Menurut penulis, kasus tersebut relevan dengan CSR in The Marketplace, dimana dalam
kasus dijelaskan bahwa langkah strategis yang dilakukan Allianz Indonesia dengan mitra
digital melengkapi kanal distribusi yang saat ini sudah dimiliki. Selain itu, mendukung
strategi perusahaan untuk memberikan perlindungan ke lebih banyak masyarakat,
khususnya masyarakat yang masuk dalam kategori mass and emerging segments. Bentuk
CSR yang dilakukan yaitu dengan memberikan perlindungan kepada masyarakat, dimana
memang sudah seharusnya perusahaan menjamin perlindungan dan keselamatan
konsumen dalam mengkonsumsi /menggunakan suatu produk.

4
B. CSR in The Workplace

Riza: CSR Itu Tanggung Jawab Pada Lingkungan dan Stakeholder

Jakarta – Majalahcsr. Tanggung jawab sosial perusahaan atau lebih kekinian dengan
sebutan Corporate Social Responsibility (CSR) seringkali diartikan sebagai bagi-bagi uang.
Padahal jika diartikan seperti itu merupakan kesalahan besar.

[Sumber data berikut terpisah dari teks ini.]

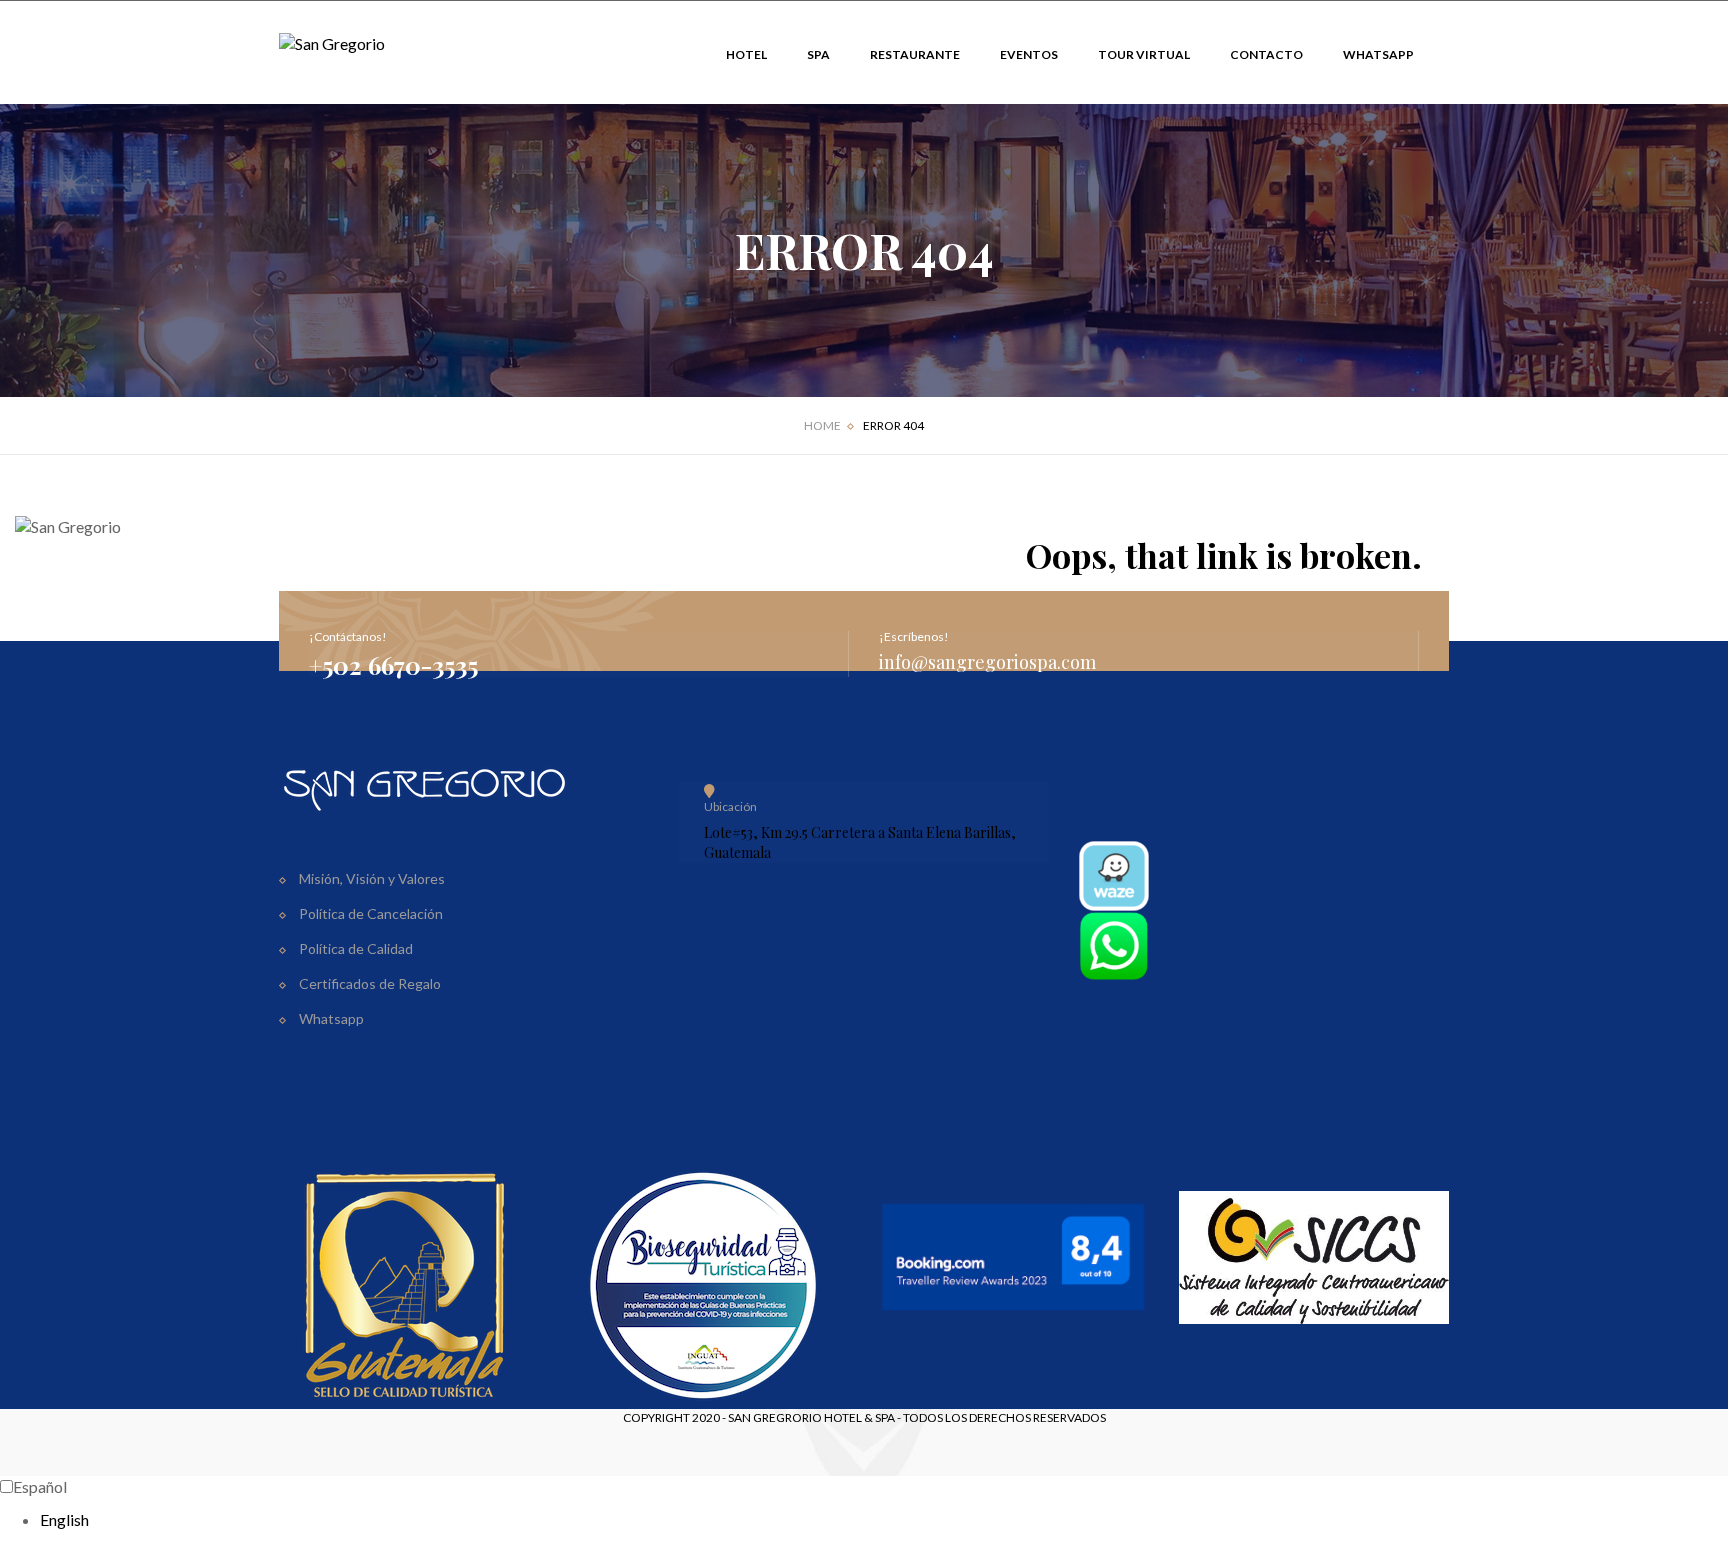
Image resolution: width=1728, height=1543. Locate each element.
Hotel (746, 54)
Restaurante (915, 54)
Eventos (1029, 54)
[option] (884, 1520)
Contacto (1266, 54)
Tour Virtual (1144, 54)
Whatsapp (1378, 54)
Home (822, 425)
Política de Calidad (356, 948)
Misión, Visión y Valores (372, 878)
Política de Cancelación (371, 913)
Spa (818, 54)
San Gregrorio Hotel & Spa (811, 1417)
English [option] (64, 1519)
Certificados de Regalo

Head of Environment & Social Responsibility PT Astra International Riza Deliansyah


menjelaskan bahwa CSR merupakan tanggung jawab perusahaan kepada lingkungan, juga
stakeholder. Namun masyarakat juga berperan penting untuk mewujudkan tanggung jawab
kepada lingkungan tempat tinggalnya.

“CSR bukan berarti bagi-bagi uang ke masyarakat,” ujarnya saat acara buka bersama Astra
bersama media, Senin (21/5).

Menurutnya, CSR juga diartikan sebagai tangung jawab yang dimiliki oleh perusahaan
kepada seluruh stakeholdernya. Contohnya menjaga silaturahmi dan hubungan baik kepada
media sebagai stakeholder Astra dengan mengadakan acara buka bersama.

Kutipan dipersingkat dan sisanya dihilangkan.